In fact, I have to say that there is a big difference between second-married couples and same-married couples, and it is undeniable that it is in terms of life experienceThe surprise brought by the first marriage is far greater than that of the second marriage, and some feudal ideas in China do believe that there are many problems in the second marriage, and it is indeed controversial in the family, on the other hand, most of the feelings of the second marriage. It also belongs to people who start a family halfway, so this is because the relationship king is more stable and lacks the freshness of the previous relationship, so it will lead to the loss of a lot of fresh interest in life, so you can look at the problem from the following aspects. <> >>>More
Second-married couples have no children after marriage, and their former children should be supported in old age, and they have the obligation to provide for the elderly. This is national policy.
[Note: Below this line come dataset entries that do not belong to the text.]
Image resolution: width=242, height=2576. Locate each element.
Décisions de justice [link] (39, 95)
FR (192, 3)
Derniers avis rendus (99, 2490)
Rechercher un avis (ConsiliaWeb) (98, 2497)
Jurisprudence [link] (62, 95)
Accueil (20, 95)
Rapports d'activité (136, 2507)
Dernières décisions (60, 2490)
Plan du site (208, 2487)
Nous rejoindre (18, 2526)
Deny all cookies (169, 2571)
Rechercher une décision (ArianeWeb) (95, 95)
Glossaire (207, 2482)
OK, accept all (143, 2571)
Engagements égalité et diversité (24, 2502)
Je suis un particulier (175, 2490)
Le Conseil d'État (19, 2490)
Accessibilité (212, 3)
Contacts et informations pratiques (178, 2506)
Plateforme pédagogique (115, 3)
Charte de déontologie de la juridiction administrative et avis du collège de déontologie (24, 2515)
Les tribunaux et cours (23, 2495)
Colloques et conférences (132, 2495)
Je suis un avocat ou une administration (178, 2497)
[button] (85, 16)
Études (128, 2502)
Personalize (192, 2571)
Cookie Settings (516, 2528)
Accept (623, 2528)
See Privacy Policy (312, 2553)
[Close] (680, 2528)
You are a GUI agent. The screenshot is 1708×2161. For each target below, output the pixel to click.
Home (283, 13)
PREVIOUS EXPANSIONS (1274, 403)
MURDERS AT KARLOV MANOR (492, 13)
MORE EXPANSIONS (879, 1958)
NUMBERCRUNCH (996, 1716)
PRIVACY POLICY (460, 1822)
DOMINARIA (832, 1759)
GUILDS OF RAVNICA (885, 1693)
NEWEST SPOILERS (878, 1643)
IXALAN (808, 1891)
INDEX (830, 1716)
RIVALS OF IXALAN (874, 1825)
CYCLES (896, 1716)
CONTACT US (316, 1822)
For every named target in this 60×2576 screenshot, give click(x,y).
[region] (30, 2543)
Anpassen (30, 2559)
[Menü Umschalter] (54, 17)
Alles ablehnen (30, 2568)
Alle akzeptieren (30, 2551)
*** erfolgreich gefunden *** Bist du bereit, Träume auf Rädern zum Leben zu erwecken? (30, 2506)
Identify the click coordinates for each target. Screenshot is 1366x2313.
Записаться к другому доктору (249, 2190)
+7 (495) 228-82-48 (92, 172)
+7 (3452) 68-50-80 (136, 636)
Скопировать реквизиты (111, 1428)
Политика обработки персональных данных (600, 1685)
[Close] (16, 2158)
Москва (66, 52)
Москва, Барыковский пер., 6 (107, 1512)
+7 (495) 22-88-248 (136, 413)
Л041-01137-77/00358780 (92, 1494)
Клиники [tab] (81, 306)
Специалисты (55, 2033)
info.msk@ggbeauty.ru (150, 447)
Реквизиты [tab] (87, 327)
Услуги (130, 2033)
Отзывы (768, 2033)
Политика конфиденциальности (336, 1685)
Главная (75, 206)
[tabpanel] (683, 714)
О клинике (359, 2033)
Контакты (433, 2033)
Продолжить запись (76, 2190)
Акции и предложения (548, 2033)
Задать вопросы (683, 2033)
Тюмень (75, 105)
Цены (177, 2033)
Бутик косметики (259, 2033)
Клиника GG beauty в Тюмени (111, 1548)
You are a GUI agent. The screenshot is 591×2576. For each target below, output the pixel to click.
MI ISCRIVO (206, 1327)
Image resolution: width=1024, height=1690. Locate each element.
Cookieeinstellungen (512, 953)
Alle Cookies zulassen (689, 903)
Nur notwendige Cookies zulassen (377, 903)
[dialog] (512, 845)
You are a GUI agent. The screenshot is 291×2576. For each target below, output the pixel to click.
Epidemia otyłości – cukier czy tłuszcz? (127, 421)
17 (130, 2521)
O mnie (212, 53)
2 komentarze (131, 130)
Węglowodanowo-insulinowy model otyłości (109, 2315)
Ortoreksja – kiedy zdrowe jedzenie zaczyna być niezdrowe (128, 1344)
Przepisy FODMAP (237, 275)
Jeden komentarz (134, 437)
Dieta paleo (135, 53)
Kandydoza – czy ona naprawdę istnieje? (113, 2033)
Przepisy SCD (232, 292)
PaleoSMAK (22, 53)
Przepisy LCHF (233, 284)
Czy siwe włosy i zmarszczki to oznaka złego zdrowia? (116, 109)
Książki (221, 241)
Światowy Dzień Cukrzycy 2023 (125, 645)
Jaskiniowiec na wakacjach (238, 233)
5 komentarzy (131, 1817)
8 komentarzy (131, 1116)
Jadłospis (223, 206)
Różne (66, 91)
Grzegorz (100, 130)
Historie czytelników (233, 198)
The reason why most couples who are married for the second time is to live together, that is, they feel that it is more suitable for two people to be together, so they will be together, and there is no emotional foundation in it. And after experiencing a failed marriage, it is actually very unreliable to fall in love again, if it is not for their own future considerations, I believe that most people will not choose to start a marriage again, because the damage brought to everyone by the failure of the previous marriage is permanent, and many people will be afraid of the new marriage at this time. <> >>>More
Failure to deal with problems in the marriage, estrangement in the heart, and loss of confidence in the marriage will lead to the failure of the second marriage. In a marital relationship, we must learn to tolerate and understand each other.
Mainly because many times there is not much emotional communication when looking for a second marriage, I just hope that two people can make do with life, but there will be more and more contradictions in life.